简单摘要在原核生物中发现了规则间隔的短回文重复序列（CRISPR），该技术也可用于编辑哺乳动物细胞的基因组。这一发现于2020年获得诺贝尔奖，因为CRISPR为编辑人类基因组开辟了新的可能性。CRISPR已被应用于研究癌症，因为该方法允许许多新的方法来建模疾病。这包括癌症临床前模型的开发，其中CRISPR用于产生在人类癌症中发现的突变。因此，可以在生理相关的环境中研究独特的突变，CRISPR技术加速了这些模型的工程化。这篇综述的重点是探索目前在成人组织中CRISPR编辑的知识，以生成研究癌症的临床前模型。摘要簇状规则间隔短回文重复序列（CRISPR）在癌症研究中广泛应用于特定基因的编辑和功能研究。
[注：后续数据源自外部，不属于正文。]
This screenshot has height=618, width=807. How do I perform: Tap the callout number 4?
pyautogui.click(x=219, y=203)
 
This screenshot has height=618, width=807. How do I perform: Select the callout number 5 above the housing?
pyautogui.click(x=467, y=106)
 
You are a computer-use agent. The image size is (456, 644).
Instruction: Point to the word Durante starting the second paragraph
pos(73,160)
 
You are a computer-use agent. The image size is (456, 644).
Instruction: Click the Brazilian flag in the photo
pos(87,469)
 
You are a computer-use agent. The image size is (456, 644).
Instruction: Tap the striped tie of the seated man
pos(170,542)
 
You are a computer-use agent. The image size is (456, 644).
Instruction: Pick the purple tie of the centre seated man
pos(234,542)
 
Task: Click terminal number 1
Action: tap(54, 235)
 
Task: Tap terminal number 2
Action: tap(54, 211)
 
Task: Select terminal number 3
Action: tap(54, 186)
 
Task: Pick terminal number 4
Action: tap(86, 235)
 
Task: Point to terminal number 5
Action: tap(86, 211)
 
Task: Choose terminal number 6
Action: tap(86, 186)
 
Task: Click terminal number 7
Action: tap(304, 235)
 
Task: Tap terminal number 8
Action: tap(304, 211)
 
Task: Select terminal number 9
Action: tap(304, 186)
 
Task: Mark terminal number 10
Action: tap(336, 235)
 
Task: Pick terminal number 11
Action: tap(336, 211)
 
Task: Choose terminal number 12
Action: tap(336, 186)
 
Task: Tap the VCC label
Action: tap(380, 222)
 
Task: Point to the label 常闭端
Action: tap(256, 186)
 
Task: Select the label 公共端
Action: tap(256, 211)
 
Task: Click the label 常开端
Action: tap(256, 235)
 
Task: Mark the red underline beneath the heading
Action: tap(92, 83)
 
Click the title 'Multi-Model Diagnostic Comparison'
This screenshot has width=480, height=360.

这适用于体外和体内研究，其中CRISPR技术加速了特定功能丧失或获得突变的产生。这篇综述的重点是CRISPR通过编辑特定器官中的体细胞来生成癌症体内模型。讨论了CRISPR/Cas向指定组织和特定细胞区室的递送，重点讨论了不同的方法及其优点。CRISPR/Cas的一个优点是可以在同一细胞中同时靶向多个基因，从而产生复杂的突变谱。这种复杂性对结果的解释和分析本文所讨论的样品的不同方法提出了挑战。CRISPR诱导的肿瘤在临床前模型中也不同于经典肿瘤。特别是CRISPR诱导的肿瘤的克隆进化为癌症生物学提供了新的见解。最后，该综述讨论了CRISPR技术在临床前模型中的未来前景，重点是体内筛选、CRISPR激活/抑制，以及为引入特定基因编辑而开发的引物/碱基编辑。

本文章由计算机程序翻译，如有差异，请以英文原文为准。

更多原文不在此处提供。